脳卒中・循環器病対策基本法

「健康寿命の延伸などを図る為の脳卒中、心臓病その他循環器病に係る対策に関する基本法」の成立を受けて

 本日12月10日、第197回国会最終日に、「健康寿命の延伸などを図る為の脳卒中、心臓病その他循環器病に係る対策に関する基本法」(以下、脳卒中・循環器病対策基本法と略す)が可決・成立しました。

 与野党が激突する厳しい国会情勢の中、脳卒中・循環器病患者、家族、国民のために、本法の成立にご尽力くださいました国会議員の方々に敬意を表し、厚く御礼申し上げます。また、これまでご協力くださった皆様に、改めて感謝申し上げます。
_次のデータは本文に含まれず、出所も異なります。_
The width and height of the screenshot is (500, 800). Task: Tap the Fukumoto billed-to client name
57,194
 公益社団法人日本卒中協会は2008年から、関係諸団体と協力し、「脳卒中対策基本法」の法制化を目指して来ました。しかしながら政権交代や東日本大震災などの影響のため作業は難航しました。2013に尾辻秀久参議院議員を会長とする「脳卒中対策を考える議員の会」が発足し、2014年の通常国会に約20万人が署名した請願書を提出し、それを受けて参議院厚生労働委員会に「脳卒中対策基本法案」を発議して頂きました。残念ながら時間切れのため法案は継続審議となり、その後の衆議院解散・総選挙の為に、廃案となりました。
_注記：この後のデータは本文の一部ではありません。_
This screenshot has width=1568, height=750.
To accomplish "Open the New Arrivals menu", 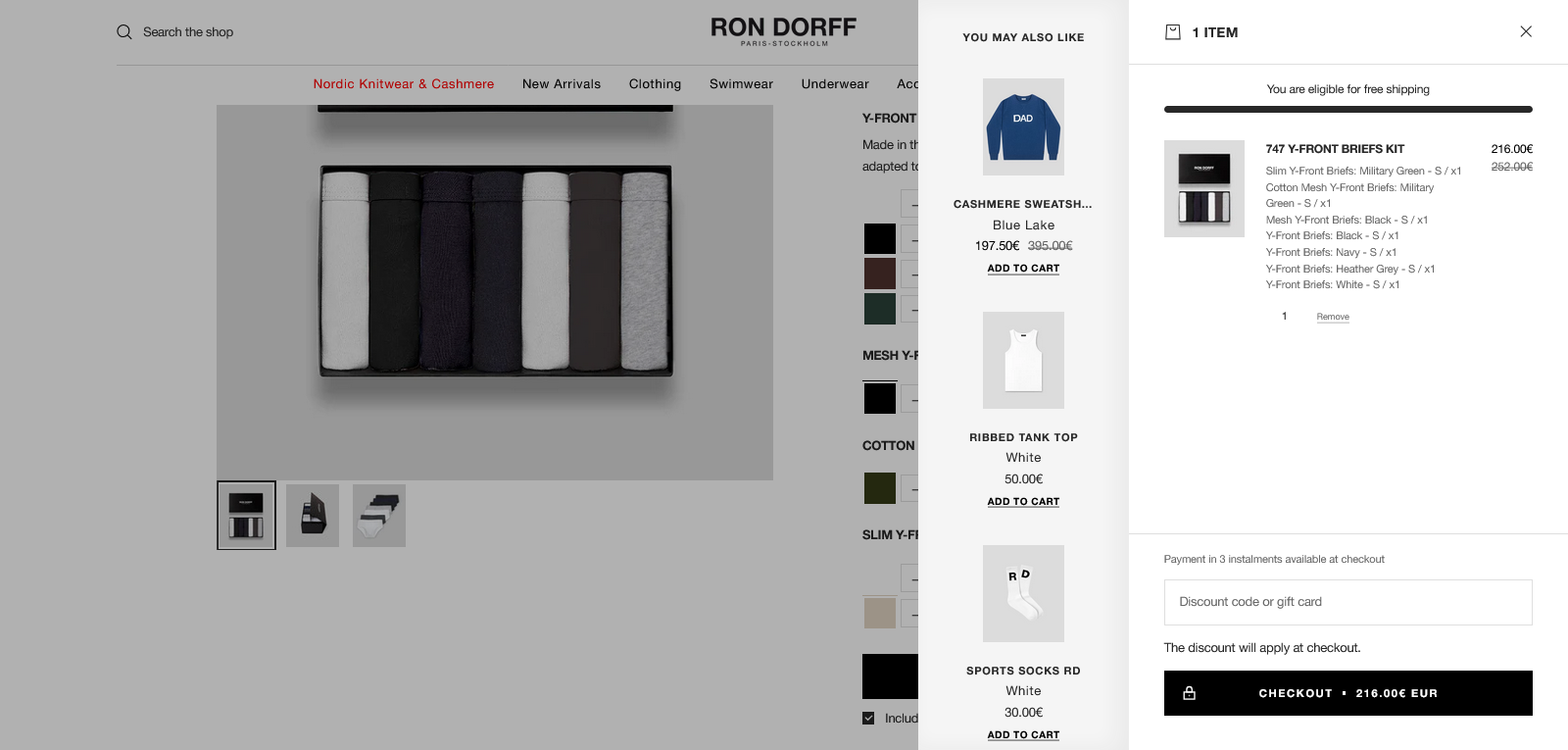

 この段階までに、個別疾患に対して基本法を作ることに対するご批判をいただき、また日本心臓財団や日本循環器学会を含む循環器病関係諸団体からの申し入れもあり、国民の死因第2位の心臓病を含む循環器病と、死因第3位かつ寝たきり原因第1位の脳卒中とを合わせた、包括的な基本法の法制化に取り組むこととしました。これは、両疾患の原因と予防策に共通点が非常に多く、いずれも発症後の迅速な治療が改善の鍵となり、リハビリテーションや再発・重症化予防が患者の生活の質の改善に繋がるなど、両者を一括して扱うことは理にかなっているからであります。そこで新たに、「健康寿命の延伸などを図る為の脳卒中、心臓病その他循環器病に係る対策に関する基本法」の法制化を目指して、「脳卒中・循環器病対策基本法の成立を求める会」を結成し、活動を続け、今日を迎えることができました。 
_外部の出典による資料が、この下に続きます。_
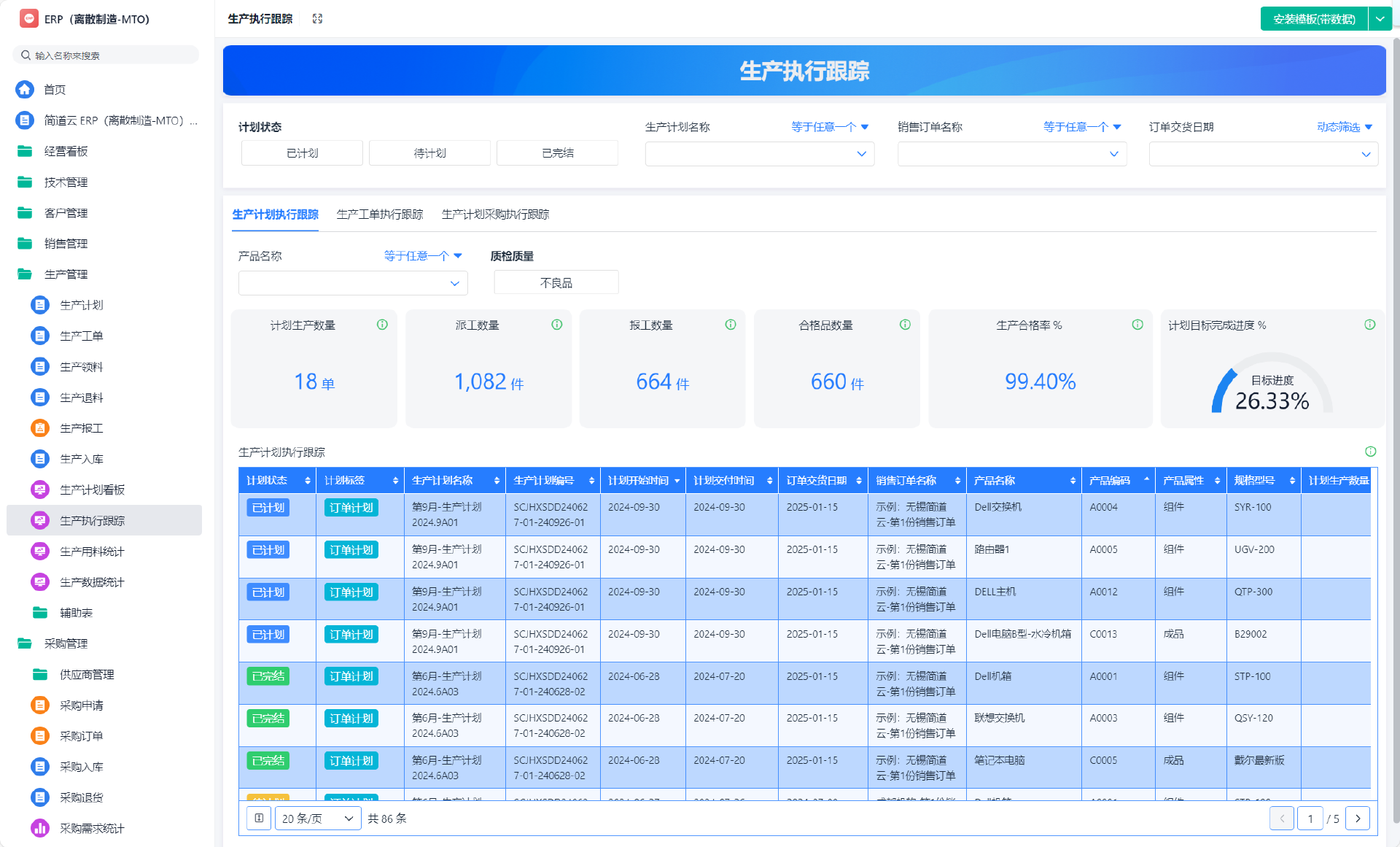Click info icon on 计划生产数量 card
The width and height of the screenshot is (1400, 847).
382,325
 本法の成立によって脳卒中対策が終わったわけではなく、本日から新たな取り組みが始まります。日本脳卒中協会は1997年の発足時より、脳卒中の予防と患者・家族の支援を二本の柱に活動を行ってきました。本法の成立を受けて、今後より一層これらの活動に励む所存ですので、ご支援をよろしくお願い申し上げます。

「脳卒中・循環器病対策基本法の成立を求める会」

脳卒中対策を推進するために、「健康寿命の延伸等を図るための脳卒中、心臓病その他の循環器病に係る対策に関する基本法案」の成立を目指し、「脳卒中・循環器病対策基本法の成立を求める会」の活動に協力しています。